[Excerpted records — start]

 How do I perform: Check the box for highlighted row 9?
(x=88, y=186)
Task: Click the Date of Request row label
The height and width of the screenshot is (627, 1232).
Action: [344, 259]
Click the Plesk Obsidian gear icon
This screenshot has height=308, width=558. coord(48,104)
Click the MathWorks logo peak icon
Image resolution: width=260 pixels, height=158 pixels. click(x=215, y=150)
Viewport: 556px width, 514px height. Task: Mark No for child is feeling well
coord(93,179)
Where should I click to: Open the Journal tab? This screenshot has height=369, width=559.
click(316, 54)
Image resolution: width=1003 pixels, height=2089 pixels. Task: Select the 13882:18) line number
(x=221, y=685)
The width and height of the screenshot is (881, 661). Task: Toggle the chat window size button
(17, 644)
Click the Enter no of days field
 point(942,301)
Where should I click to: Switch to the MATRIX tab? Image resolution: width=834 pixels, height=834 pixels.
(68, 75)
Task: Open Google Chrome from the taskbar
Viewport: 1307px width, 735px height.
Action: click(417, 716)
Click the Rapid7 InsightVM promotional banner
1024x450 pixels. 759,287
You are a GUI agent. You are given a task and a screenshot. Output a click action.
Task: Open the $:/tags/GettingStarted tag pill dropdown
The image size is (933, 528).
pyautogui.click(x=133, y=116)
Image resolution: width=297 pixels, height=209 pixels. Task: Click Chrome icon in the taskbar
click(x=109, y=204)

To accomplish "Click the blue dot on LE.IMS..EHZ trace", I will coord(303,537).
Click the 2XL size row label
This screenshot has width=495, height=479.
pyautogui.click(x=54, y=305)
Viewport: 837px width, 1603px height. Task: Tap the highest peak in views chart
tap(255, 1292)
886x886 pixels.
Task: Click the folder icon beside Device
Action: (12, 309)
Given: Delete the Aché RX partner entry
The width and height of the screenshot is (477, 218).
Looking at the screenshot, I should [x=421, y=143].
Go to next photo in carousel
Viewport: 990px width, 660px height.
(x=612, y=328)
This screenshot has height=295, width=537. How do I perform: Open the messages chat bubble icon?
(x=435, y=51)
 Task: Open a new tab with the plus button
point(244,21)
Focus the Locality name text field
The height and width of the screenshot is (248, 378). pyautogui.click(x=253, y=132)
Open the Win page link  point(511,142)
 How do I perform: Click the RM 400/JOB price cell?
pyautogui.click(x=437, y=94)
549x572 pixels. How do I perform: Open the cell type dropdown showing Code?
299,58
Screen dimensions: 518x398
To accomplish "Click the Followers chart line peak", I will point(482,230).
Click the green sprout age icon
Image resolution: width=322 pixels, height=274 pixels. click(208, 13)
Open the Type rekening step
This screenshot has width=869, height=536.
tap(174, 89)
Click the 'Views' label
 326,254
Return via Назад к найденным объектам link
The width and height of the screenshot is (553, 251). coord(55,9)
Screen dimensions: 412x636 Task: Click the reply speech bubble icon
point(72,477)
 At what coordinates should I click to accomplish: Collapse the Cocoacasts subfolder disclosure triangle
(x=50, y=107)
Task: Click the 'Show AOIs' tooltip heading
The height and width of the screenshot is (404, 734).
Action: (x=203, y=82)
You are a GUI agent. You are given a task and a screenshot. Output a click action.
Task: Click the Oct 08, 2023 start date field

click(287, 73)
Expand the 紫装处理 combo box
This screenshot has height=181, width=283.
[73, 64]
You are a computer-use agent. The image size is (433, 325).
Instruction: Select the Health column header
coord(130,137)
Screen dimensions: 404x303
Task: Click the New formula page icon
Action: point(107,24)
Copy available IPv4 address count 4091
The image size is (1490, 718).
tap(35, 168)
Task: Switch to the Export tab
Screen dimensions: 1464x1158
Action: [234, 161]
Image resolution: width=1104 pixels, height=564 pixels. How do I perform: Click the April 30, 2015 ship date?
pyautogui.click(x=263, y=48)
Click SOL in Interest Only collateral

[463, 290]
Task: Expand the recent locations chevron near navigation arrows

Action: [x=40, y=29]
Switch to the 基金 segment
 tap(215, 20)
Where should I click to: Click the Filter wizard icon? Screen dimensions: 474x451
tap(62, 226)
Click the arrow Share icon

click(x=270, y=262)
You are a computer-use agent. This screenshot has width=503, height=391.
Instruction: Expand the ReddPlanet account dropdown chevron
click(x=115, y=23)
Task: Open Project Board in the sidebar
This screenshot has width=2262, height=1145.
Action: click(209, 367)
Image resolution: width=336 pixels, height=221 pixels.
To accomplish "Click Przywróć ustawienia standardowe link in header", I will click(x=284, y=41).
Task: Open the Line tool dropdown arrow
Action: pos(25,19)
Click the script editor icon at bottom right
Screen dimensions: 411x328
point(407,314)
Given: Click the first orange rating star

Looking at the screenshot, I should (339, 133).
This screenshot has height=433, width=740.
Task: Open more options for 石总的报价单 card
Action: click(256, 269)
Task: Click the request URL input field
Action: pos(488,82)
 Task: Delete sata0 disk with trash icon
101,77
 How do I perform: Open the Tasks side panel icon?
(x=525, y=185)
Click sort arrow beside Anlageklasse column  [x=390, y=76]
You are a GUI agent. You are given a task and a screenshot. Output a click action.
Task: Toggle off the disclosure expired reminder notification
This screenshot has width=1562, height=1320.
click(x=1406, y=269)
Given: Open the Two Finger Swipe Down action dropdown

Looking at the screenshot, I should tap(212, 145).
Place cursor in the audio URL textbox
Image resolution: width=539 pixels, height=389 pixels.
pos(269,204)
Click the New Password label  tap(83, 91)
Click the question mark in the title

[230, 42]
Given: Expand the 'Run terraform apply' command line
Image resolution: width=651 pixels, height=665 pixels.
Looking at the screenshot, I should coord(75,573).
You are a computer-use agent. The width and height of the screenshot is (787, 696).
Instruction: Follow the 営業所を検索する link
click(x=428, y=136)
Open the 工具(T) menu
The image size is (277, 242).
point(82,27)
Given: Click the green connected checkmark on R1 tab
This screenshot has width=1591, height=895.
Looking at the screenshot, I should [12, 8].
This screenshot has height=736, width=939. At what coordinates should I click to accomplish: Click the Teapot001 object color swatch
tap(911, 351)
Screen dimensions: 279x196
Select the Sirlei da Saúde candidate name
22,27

[Excerpted records — finish]

§ Work instructions: All lines starting at the one holding "This screenshot has width=1562, height=1320." and ending at the last line above must be output exactly, and no other line may appear.

§ Response area:
This screenshot has width=1562, height=1320.
click(x=1406, y=269)
Given: Open the Two Finger Swipe Down action dropdown

Looking at the screenshot, I should tap(212, 145).
Place cursor in the audio URL textbox
Image resolution: width=539 pixels, height=389 pixels.
pos(269,204)
Click the New Password label  tap(83, 91)
Click the question mark in the title

[230, 42]
Given: Expand the 'Run terraform apply' command line
Image resolution: width=651 pixels, height=665 pixels.
Looking at the screenshot, I should coord(75,573).
You are a computer-use agent. The width and height of the screenshot is (787, 696).
Instruction: Follow the 営業所を検索する link
click(x=428, y=136)
Open the 工具(T) menu
The image size is (277, 242).
point(82,27)
Given: Click the green connected checkmark on R1 tab
This screenshot has width=1591, height=895.
Looking at the screenshot, I should [12, 8].
This screenshot has height=736, width=939. At what coordinates should I click to accomplish: Click the Teapot001 object color swatch
tap(911, 351)
Screen dimensions: 279x196
Select the Sirlei da Saúde candidate name
22,27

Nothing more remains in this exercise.